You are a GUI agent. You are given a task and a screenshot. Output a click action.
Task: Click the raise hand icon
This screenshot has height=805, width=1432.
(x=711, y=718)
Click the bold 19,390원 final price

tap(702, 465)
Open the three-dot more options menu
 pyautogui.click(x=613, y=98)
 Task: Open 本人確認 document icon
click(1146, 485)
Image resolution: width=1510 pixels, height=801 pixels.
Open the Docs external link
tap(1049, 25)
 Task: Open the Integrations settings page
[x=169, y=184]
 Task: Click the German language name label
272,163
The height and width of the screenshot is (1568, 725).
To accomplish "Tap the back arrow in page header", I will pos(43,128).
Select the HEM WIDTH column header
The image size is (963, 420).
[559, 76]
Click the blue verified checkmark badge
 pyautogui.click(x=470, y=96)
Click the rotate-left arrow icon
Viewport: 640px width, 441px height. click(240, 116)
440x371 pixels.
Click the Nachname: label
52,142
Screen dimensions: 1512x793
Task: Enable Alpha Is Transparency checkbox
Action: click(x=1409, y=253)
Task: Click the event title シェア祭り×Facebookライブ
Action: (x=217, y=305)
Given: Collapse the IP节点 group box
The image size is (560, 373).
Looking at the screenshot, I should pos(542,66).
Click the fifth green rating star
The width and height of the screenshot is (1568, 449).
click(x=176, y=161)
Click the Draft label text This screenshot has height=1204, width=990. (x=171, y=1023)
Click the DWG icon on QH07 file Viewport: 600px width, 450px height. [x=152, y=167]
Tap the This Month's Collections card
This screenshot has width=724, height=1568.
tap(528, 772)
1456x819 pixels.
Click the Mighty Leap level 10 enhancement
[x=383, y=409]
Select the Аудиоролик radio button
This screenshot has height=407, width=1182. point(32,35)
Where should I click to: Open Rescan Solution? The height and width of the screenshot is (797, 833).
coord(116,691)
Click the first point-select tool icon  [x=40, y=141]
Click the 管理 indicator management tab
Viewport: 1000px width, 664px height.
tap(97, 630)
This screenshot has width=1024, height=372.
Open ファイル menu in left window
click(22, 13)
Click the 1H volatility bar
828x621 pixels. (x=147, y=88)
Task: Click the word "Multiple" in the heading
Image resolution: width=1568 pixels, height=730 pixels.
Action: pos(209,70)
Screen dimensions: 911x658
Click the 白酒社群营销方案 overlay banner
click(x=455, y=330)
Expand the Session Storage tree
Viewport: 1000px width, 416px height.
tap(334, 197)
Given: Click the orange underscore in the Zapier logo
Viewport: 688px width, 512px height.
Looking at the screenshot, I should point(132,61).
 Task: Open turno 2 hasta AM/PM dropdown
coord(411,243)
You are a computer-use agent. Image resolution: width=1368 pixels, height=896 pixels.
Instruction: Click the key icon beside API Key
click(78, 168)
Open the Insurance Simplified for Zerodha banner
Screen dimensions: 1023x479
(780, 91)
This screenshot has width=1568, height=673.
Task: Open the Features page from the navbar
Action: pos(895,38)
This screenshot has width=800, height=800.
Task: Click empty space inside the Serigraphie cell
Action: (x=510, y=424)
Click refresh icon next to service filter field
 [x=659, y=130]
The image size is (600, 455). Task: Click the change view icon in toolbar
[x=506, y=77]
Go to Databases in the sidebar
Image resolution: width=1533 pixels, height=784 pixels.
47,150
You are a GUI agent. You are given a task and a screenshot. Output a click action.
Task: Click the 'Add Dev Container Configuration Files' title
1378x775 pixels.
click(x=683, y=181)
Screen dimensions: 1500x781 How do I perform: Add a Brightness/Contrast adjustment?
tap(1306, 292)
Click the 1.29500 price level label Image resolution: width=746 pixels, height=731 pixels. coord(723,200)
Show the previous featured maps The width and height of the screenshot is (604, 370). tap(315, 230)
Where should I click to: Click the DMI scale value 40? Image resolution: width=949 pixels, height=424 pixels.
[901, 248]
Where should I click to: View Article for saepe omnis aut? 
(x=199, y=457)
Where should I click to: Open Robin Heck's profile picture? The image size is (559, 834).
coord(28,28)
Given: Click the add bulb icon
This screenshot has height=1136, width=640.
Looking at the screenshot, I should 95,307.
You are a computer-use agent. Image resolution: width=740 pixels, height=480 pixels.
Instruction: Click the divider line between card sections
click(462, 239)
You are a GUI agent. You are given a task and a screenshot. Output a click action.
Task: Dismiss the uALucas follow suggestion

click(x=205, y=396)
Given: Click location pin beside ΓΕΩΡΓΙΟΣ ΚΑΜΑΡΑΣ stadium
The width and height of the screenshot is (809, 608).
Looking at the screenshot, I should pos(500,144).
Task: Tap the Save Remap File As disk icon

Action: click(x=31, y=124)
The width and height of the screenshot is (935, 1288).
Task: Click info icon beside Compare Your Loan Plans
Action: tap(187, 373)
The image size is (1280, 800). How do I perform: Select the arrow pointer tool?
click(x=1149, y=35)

########

• **Try it**
The full set of records above is to be printed exactly as it appears.

• **Worked solution**
You are a GUI agent. You are given a task and a screenshot. Output a click action.
Task: Click the raise hand icon
This screenshot has height=805, width=1432.
(x=711, y=718)
Click the bold 19,390원 final price

tap(702, 465)
Open the three-dot more options menu
 pyautogui.click(x=613, y=98)
 Task: Open 本人確認 document icon
click(1146, 485)
Image resolution: width=1510 pixels, height=801 pixels.
Open the Docs external link
tap(1049, 25)
 Task: Open the Integrations settings page
[x=169, y=184]
 Task: Click the German language name label
272,163
The height and width of the screenshot is (1568, 725).
To accomplish "Tap the back arrow in page header", I will pos(43,128).
Select the HEM WIDTH column header
The image size is (963, 420).
[559, 76]
Click the blue verified checkmark badge
 pyautogui.click(x=470, y=96)
Click the rotate-left arrow icon
Viewport: 640px width, 441px height. click(240, 116)
440x371 pixels.
Click the Nachname: label
52,142
Screen dimensions: 1512x793
Task: Enable Alpha Is Transparency checkbox
Action: click(x=1409, y=253)
Task: Click the event title シェア祭り×Facebookライブ
Action: (x=217, y=305)
Given: Collapse the IP节点 group box
The image size is (560, 373).
Looking at the screenshot, I should pos(542,66).
Click the fifth green rating star
The width and height of the screenshot is (1568, 449).
click(x=176, y=161)
Click the Draft label text This screenshot has height=1204, width=990. (x=171, y=1023)
Click the DWG icon on QH07 file Viewport: 600px width, 450px height. [x=152, y=167]
Tap the This Month's Collections card
This screenshot has width=724, height=1568.
tap(528, 772)
1456x819 pixels.
Click the Mighty Leap level 10 enhancement
[x=383, y=409]
Select the Аудиоролик radio button
This screenshot has height=407, width=1182. point(32,35)
Where should I click to: Open Rescan Solution? The height and width of the screenshot is (797, 833).
coord(116,691)
Click the first point-select tool icon  [x=40, y=141]
Click the 管理 indicator management tab
Viewport: 1000px width, 664px height.
tap(97, 630)
This screenshot has width=1024, height=372.
Open ファイル menu in left window
click(22, 13)
Click the 1H volatility bar
828x621 pixels. (x=147, y=88)
Task: Click the word "Multiple" in the heading
Image resolution: width=1568 pixels, height=730 pixels.
Action: pos(209,70)
Screen dimensions: 911x658
Click the 白酒社群营销方案 overlay banner
click(x=455, y=330)
Expand the Session Storage tree
Viewport: 1000px width, 416px height.
tap(334, 197)
Given: Click the orange underscore in the Zapier logo
Viewport: 688px width, 512px height.
Looking at the screenshot, I should point(132,61).
 Task: Open turno 2 hasta AM/PM dropdown
coord(411,243)
You are a computer-use agent. Image resolution: width=1368 pixels, height=896 pixels.
Instruction: Click the key icon beside API Key
click(78, 168)
Open the Insurance Simplified for Zerodha banner
Screen dimensions: 1023x479
(780, 91)
This screenshot has width=1568, height=673.
Task: Open the Features page from the navbar
Action: pos(895,38)
This screenshot has width=800, height=800.
Task: Click empty space inside the Serigraphie cell
Action: (x=510, y=424)
Click refresh icon next to service filter field
 [x=659, y=130]
The image size is (600, 455). Task: Click the change view icon in toolbar
[x=506, y=77]
Go to Databases in the sidebar
Image resolution: width=1533 pixels, height=784 pixels.
47,150
You are a GUI agent. You are given a task and a screenshot. Output a click action.
Task: Click the 'Add Dev Container Configuration Files' title
1378x775 pixels.
click(x=683, y=181)
Screen dimensions: 1500x781 How do I perform: Add a Brightness/Contrast adjustment?
tap(1306, 292)
Click the 1.29500 price level label Image resolution: width=746 pixels, height=731 pixels. coord(723,200)
Show the previous featured maps The width and height of the screenshot is (604, 370). tap(315, 230)
Where should I click to: Click the DMI scale value 40? Image resolution: width=949 pixels, height=424 pixels.
[901, 248]
Where should I click to: View Article for saepe omnis aut? 
(x=199, y=457)
Where should I click to: Open Robin Heck's profile picture? The image size is (559, 834).
coord(28,28)
Given: Click the add bulb icon
This screenshot has height=1136, width=640.
Looking at the screenshot, I should 95,307.
You are a computer-use agent. Image resolution: width=740 pixels, height=480 pixels.
Instruction: Click the divider line between card sections
click(462, 239)
You are a GUI agent. You are given a task and a screenshot. Output a click action.
Task: Dismiss the uALucas follow suggestion

click(x=205, y=396)
Given: Click location pin beside ΓΕΩΡΓΙΟΣ ΚΑΜΑΡΑΣ stadium
The width and height of the screenshot is (809, 608).
Looking at the screenshot, I should pos(500,144).
Task: Tap the Save Remap File As disk icon

Action: click(x=31, y=124)
The width and height of the screenshot is (935, 1288).
Task: Click info icon beside Compare Your Loan Plans
Action: tap(187, 373)
The image size is (1280, 800). How do I perform: Select the arrow pointer tool?
click(x=1149, y=35)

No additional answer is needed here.